(Material for this exercise Opens)

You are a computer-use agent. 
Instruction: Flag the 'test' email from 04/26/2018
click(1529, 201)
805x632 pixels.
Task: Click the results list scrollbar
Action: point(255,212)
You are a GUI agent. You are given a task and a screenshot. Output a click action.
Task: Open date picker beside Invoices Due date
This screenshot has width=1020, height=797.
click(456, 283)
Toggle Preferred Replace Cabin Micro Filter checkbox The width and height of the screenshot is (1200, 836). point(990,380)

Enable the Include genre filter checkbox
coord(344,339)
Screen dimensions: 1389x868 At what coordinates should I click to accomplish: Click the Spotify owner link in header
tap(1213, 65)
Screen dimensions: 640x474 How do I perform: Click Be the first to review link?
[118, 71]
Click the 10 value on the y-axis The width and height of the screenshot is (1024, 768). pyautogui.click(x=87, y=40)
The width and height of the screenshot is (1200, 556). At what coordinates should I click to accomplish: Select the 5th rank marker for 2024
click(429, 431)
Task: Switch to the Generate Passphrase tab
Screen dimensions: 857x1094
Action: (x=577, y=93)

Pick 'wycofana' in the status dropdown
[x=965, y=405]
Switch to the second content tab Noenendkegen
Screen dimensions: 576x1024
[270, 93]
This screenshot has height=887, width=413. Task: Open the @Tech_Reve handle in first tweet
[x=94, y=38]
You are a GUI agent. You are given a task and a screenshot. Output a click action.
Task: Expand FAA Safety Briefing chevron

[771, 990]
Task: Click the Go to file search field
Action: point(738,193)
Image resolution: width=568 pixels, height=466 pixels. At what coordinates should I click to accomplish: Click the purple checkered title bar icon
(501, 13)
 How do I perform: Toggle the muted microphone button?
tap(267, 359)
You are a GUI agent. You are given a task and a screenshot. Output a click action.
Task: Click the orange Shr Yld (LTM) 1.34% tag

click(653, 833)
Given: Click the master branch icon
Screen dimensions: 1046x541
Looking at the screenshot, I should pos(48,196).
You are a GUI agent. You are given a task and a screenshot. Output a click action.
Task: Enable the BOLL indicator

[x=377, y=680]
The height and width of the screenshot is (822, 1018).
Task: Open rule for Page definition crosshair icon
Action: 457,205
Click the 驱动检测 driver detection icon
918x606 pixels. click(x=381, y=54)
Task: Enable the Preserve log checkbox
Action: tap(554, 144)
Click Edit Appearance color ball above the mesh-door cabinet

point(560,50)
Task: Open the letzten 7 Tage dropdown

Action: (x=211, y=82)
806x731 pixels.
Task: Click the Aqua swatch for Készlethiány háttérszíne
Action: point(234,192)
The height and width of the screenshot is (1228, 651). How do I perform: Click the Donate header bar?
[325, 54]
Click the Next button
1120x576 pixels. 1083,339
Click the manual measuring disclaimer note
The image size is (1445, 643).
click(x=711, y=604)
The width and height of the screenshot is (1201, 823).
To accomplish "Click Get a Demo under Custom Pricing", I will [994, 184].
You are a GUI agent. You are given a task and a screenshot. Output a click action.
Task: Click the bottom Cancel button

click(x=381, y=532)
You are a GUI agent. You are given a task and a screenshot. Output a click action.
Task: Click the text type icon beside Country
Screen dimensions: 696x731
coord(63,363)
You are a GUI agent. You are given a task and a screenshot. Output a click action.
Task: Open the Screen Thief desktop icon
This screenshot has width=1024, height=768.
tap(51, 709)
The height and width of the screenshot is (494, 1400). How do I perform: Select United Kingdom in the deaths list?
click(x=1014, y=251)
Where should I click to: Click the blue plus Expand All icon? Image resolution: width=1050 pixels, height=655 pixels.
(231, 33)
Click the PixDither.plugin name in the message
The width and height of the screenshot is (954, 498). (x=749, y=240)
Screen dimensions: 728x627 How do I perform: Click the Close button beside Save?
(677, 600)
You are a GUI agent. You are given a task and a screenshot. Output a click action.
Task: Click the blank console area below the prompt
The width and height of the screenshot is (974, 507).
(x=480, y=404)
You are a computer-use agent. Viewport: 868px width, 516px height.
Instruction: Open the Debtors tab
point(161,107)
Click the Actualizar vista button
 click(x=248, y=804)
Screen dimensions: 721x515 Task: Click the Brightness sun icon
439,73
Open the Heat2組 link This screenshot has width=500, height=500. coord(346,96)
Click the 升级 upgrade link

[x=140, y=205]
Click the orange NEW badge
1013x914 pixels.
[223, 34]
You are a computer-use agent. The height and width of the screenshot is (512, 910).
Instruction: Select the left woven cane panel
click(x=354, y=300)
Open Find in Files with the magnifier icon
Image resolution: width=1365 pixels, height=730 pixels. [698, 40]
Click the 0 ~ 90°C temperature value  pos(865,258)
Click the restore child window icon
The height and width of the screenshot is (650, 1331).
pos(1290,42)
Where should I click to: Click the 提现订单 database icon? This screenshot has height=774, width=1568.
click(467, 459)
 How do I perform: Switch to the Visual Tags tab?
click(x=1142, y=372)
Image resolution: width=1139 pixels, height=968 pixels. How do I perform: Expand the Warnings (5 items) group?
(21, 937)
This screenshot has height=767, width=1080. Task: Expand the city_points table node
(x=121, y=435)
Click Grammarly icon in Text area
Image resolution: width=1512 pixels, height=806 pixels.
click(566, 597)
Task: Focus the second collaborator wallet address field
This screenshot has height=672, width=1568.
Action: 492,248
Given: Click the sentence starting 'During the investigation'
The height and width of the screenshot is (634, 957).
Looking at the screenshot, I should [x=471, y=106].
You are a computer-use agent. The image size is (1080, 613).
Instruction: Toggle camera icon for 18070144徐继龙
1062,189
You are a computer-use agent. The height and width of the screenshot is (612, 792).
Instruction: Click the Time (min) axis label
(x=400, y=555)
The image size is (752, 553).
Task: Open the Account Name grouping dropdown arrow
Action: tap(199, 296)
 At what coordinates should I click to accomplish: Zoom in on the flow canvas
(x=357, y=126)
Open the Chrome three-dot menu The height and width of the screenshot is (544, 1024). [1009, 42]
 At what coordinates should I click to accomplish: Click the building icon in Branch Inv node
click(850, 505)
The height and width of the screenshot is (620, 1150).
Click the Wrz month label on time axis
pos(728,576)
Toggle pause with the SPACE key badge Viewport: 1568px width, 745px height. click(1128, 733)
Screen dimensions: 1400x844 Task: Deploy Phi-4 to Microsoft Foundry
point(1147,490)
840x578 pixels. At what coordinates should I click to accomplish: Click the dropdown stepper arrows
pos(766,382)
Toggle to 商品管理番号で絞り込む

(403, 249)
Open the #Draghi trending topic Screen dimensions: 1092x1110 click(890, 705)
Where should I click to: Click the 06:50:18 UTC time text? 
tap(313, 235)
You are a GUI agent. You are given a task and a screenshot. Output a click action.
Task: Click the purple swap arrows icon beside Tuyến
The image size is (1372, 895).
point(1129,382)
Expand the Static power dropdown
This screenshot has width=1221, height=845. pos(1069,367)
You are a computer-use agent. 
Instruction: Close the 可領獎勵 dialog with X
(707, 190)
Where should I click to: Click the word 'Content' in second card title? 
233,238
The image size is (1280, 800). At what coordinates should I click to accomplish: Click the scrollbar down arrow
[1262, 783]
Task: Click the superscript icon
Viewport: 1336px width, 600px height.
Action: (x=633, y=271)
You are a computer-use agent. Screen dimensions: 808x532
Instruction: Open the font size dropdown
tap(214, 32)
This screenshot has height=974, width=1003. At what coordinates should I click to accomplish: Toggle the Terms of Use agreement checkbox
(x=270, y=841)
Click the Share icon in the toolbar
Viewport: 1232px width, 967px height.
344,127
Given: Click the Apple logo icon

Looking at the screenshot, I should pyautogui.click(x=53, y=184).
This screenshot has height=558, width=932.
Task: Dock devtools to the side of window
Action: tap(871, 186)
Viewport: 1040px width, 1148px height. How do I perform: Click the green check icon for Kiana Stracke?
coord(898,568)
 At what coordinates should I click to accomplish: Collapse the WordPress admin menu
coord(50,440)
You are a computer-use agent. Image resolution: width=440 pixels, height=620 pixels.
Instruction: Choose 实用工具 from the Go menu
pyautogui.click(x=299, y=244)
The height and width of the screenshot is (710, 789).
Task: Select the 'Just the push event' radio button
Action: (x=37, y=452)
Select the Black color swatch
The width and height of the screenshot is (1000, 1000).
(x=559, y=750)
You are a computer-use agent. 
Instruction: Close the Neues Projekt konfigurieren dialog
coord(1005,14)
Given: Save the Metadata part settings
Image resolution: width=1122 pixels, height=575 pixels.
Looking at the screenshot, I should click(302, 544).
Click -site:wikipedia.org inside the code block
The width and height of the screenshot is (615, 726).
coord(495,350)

(Material for this exercise Closes)

Look above for the line with "Where should I click to: Click the 提现订单" and the line with "Click Grammarly icon in Text area", and reproduce exactly those two lines plus every line between, nothing more.

Written response:
Where should I click to: Click the 提现订单 database icon? This screenshot has height=774, width=1568.
click(467, 459)
 How do I perform: Switch to the Visual Tags tab?
click(x=1142, y=372)
Image resolution: width=1139 pixels, height=968 pixels. How do I perform: Expand the Warnings (5 items) group?
(21, 937)
This screenshot has height=767, width=1080. Task: Expand the city_points table node
(x=121, y=435)
Click Grammarly icon in Text area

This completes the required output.